*Aim of the exercise*
Return every line of the data below without changes, but leave out the pictures.

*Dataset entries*

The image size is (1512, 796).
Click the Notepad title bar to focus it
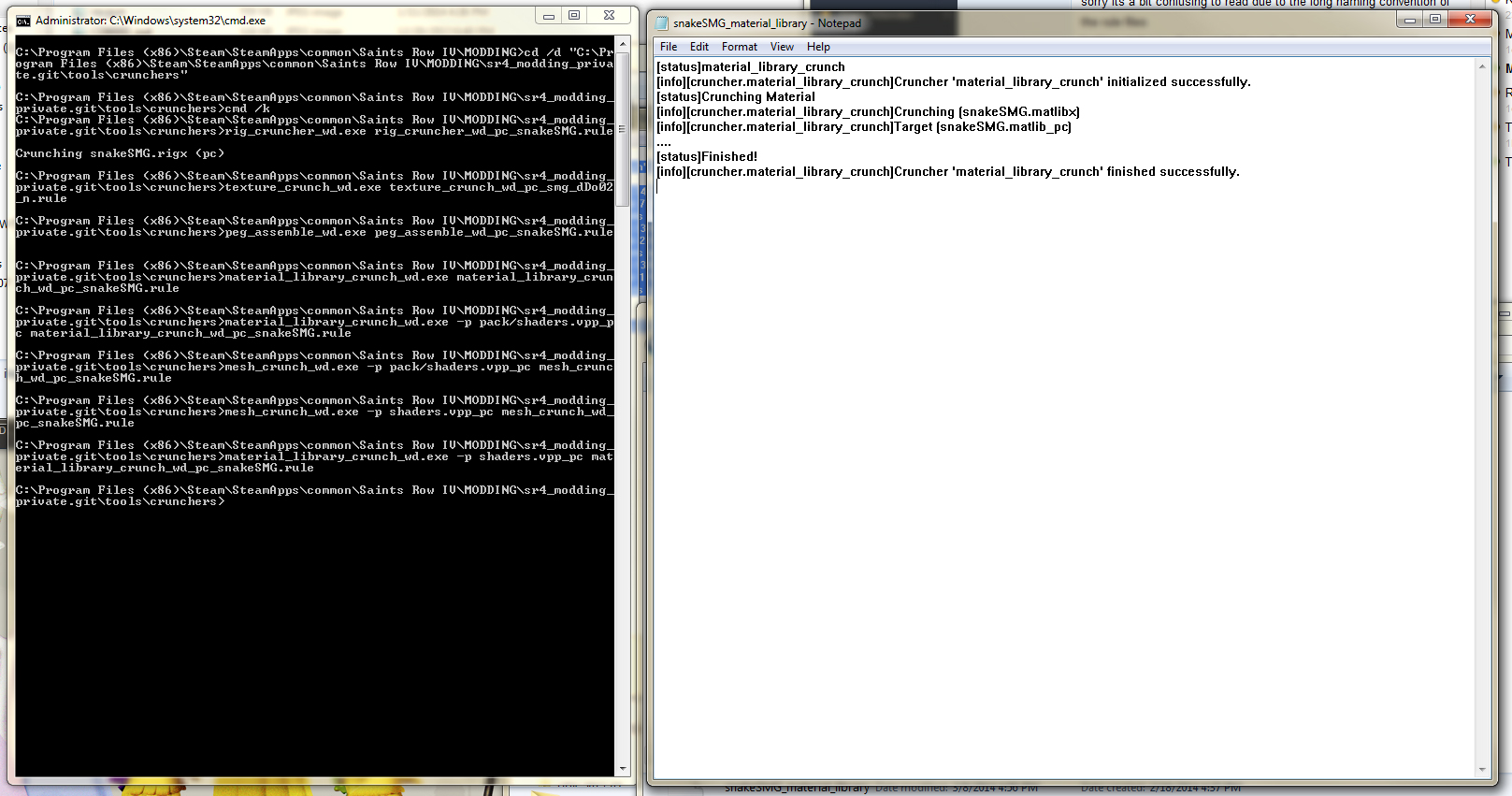click(1029, 22)
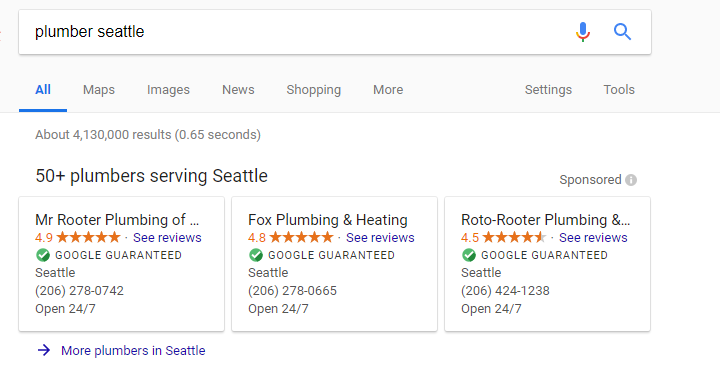This screenshot has width=720, height=368.
Task: Click Fox Plumbing's Google Guaranteed checkmark badge
Action: pos(256,255)
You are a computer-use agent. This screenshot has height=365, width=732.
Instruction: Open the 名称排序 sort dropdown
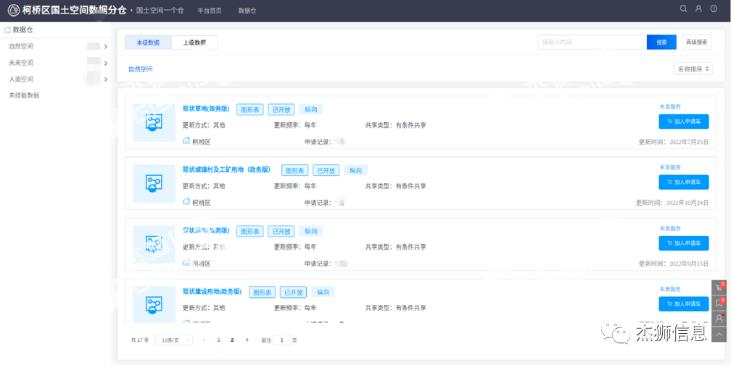693,69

*Solved problem*
The image size is (1512, 796).
Click the Notepad title bar to focus it
click(1029, 22)
This screenshot has width=720, height=368.
Task: Click Fox Plumbing's Google Guaranteed checkmark badge
Action: pos(256,255)
You are a computer-use agent. This screenshot has height=365, width=732.
Instruction: Open the 名称排序 sort dropdown
693,69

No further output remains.